## [Task]
Reproduce every one of the following records word for word, keeping the lines in their original order.
■ ■ ■ ■ ■
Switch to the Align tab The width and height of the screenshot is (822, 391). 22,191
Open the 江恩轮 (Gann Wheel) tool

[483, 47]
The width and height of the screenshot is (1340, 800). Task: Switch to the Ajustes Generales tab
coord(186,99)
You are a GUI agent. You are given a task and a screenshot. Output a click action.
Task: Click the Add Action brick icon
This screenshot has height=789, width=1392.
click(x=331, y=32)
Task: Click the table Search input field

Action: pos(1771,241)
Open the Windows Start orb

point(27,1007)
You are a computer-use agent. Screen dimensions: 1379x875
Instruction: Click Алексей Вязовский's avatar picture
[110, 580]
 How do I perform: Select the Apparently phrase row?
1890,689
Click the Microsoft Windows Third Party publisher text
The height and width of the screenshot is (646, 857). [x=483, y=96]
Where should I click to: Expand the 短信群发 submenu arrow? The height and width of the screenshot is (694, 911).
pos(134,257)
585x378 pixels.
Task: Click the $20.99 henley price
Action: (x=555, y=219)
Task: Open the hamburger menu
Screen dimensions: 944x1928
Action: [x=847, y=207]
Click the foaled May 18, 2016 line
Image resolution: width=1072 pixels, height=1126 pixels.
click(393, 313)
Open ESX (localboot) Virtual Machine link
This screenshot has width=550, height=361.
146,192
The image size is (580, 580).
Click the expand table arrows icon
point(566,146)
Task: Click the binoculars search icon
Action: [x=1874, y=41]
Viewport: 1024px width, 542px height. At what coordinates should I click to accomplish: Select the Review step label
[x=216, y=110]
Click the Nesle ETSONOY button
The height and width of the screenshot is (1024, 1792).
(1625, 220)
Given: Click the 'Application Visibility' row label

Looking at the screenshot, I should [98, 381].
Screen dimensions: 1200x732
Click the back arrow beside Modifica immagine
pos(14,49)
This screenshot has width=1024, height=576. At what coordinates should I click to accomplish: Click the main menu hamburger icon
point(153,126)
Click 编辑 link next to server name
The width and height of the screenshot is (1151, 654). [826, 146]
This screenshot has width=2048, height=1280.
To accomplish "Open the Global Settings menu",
■ ■ ■ ■ ■
## [Expected answer]
Switch to the Align tab The width and height of the screenshot is (822, 391). 22,191
Open the 江恩轮 (Gann Wheel) tool

[483, 47]
The width and height of the screenshot is (1340, 800). Task: Switch to the Ajustes Generales tab
coord(186,99)
You are a GUI agent. You are given a task and a screenshot. Output a click action.
Task: Click the Add Action brick icon
This screenshot has height=789, width=1392.
click(x=331, y=32)
Task: Click the table Search input field

Action: pos(1771,241)
Open the Windows Start orb

point(27,1007)
You are a computer-use agent. Screen dimensions: 1379x875
Instruction: Click Алексей Вязовский's avatar picture
[110, 580]
 How do I perform: Select the Apparently phrase row?
1890,689
Click the Microsoft Windows Third Party publisher text
The height and width of the screenshot is (646, 857). [x=483, y=96]
Where should I click to: Expand the 短信群发 submenu arrow? The height and width of the screenshot is (694, 911).
pos(134,257)
585x378 pixels.
Task: Click the $20.99 henley price
Action: (x=555, y=219)
Task: Open the hamburger menu
Screen dimensions: 944x1928
Action: [x=847, y=207]
Click the foaled May 18, 2016 line
Image resolution: width=1072 pixels, height=1126 pixels.
click(393, 313)
Open ESX (localboot) Virtual Machine link
This screenshot has width=550, height=361.
146,192
The image size is (580, 580).
Click the expand table arrows icon
point(566,146)
Task: Click the binoculars search icon
Action: [x=1874, y=41]
Viewport: 1024px width, 542px height. At what coordinates should I click to accomplish: Select the Review step label
[x=216, y=110]
Click the Nesle ETSONOY button
The height and width of the screenshot is (1024, 1792).
(1625, 220)
Given: Click the 'Application Visibility' row label

Looking at the screenshot, I should [98, 381].
Screen dimensions: 1200x732
Click the back arrow beside Modifica immagine
pos(14,49)
This screenshot has width=1024, height=576. At what coordinates should I click to accomplish: Click the main menu hamburger icon
point(153,126)
Click 编辑 link next to server name
The width and height of the screenshot is (1151, 654). [826, 146]
This screenshot has width=2048, height=1280.
To accomplish "Open the Global Settings menu",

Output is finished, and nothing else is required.